Within terrestrial ecosystem science, spectroscopic remote sensing methods offer the capacity to advance the fields of agriculture, forestry, plant physiology and ecology by enabling the rapid, accurate, and non-destructive estimation of key plant photosynthetic, biochemical, and morphological traits, as well as detect stress and overall plant health over broad spatial regions and efficiently through time. Traditional destructive or direct methods can be very labor intensive, time consuming, expensive, and often require harvesting of plant material for later analyses. Spectroscopic methods, on the other hand, can yield rapid insights into ecological functioning at a range of scales, from the leaf to the landscape, and can provide repeat monitoring of ecosystems without the need for additional in-situ measurements.

The TEST group at Brookhaven National Laboratory has developed a modern, high-end facility for collecting, processing, and analyzing spectral observations from the leaf to larger scales. Our spectroscopy lab maintains various spectroradiometers that measure wavelengths in the visible (400-700 nm), near-infrared (NIR, 700-1300 nm), and shortwave infrared (SWIR, 1300-2500 nm). These include a PP Systems UniSpec dual channel (simultaneous measurement of downwelling and upwelling radiation) spectroradiometer and a Spectra Vista HR-1024i full spectrum (i.e. 300-2500 nm) instrument. We also have a range of accessories needed for analyzing plant spectral optical properties from leaves to canopies, including leaf-clip and plant probes, dry spectral sampling, integrating sphere, multiple fore optics for measuring canopy spectra, tripods and other field equipment, precision lamps and mounting equipment for measuring spectra indoors or in glasshouses, as well as a range of calibration equipment and standards. We also maintain custom software packages for processing spectral observations as well as for scaling key plant traits. Together with our laboratory, biochemical, and physiological expertise we are exploring novel ways to link plant physiology and biochemistry to spectral observations to examine a range of ecological research questions, often involving other relevant measurements (e.g. thermal infrared measurements, LiDAR, leaf photosynthesis).


The fields of ecology, remote sensing, and plant physiology are becoming increasingly data rich and computationally demanding requiring new analytical, statistical, and data-mining approaches as well as computational infrastructures that can be leveraged in order to manage the vast amounts of information and complex linkages between data that allow for broad sweeping and integrative research questions. In addition, computational and terrestrial ecosystem modeling architectures are becoming increasingly complex requiring new bioinformatics tools and computational horsepower to manage the streams of data coming into and out of models. These new tools are needed for efficient model parameterization, benchmarking, and quantifying uncertainties in model projections (i.e. uncertainty quantification and variance decomposition), as well as to diagnose and synthesize the projections of ecosystem responses to global changes.
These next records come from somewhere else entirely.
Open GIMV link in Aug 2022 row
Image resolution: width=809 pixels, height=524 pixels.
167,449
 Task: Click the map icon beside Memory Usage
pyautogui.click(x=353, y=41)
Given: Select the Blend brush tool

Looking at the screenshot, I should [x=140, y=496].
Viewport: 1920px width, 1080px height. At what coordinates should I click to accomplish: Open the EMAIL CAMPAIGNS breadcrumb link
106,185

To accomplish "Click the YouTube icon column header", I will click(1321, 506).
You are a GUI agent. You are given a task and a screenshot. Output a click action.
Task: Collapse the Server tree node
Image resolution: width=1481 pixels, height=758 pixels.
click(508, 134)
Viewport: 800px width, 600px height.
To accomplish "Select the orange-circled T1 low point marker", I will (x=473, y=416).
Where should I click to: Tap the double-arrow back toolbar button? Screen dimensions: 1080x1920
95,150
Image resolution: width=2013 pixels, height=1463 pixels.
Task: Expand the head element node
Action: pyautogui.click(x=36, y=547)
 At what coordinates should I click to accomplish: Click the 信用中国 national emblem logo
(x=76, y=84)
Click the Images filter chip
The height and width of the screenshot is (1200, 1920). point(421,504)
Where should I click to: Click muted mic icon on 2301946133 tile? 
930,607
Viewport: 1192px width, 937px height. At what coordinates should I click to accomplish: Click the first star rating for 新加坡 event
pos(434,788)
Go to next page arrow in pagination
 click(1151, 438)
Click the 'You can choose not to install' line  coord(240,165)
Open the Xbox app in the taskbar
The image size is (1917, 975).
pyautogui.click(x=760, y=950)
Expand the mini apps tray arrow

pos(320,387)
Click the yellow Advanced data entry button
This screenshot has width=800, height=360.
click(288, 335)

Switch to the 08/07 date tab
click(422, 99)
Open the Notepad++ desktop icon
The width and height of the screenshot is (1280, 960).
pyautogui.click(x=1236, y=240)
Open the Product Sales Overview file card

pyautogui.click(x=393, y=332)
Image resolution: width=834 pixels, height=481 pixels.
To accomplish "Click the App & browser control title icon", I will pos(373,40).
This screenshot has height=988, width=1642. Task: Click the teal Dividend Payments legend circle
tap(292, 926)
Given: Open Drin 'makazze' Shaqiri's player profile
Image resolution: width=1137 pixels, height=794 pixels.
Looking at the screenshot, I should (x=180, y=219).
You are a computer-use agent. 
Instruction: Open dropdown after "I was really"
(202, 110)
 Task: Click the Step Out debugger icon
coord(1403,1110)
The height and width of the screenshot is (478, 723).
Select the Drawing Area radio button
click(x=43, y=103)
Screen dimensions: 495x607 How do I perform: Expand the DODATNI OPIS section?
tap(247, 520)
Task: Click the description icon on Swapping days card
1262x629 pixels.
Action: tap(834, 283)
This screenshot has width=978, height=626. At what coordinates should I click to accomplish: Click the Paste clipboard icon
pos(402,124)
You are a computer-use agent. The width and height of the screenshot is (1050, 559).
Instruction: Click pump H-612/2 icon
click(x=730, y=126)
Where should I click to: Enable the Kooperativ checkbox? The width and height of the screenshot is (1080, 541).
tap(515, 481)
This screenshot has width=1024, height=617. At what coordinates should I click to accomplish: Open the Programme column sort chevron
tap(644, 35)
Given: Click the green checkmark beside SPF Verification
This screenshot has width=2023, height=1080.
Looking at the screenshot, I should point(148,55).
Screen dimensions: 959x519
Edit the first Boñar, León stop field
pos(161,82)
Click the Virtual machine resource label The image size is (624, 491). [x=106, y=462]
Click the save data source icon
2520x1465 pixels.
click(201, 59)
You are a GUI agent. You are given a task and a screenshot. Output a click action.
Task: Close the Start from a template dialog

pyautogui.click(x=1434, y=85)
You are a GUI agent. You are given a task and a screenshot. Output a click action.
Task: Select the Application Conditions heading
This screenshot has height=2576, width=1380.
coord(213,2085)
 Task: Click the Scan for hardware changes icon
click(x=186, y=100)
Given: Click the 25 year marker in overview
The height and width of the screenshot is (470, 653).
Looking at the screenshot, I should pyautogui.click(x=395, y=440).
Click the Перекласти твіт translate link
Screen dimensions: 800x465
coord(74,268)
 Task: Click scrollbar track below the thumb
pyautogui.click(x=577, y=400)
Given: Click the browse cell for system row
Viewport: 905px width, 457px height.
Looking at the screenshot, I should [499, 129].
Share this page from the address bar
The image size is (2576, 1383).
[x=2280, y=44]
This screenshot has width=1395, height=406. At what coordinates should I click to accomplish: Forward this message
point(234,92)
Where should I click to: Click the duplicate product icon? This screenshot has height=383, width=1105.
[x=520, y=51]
The TEST group maintains a high-end server infrastructure and database system for managing datasets from our experiments and close collaborators, developing high-performance model code and analysis tools, running software and remote sensing image processing tools, ecosystem modeling and uncertainty quantification ( This site also maintains the BNL instance of the Predictive Ecosystem Analyzer (PEcAn, scientific workflow system for model uncertainty quantification and data assimilation.  In addition, we maintain a radiative transfer model (RTM) code farm for analyzing spectral data and test parameter retrieval techniques. We also hook into the Brookhaven Linux Cluster (BLC) when running jobs that require a large number of processing cores.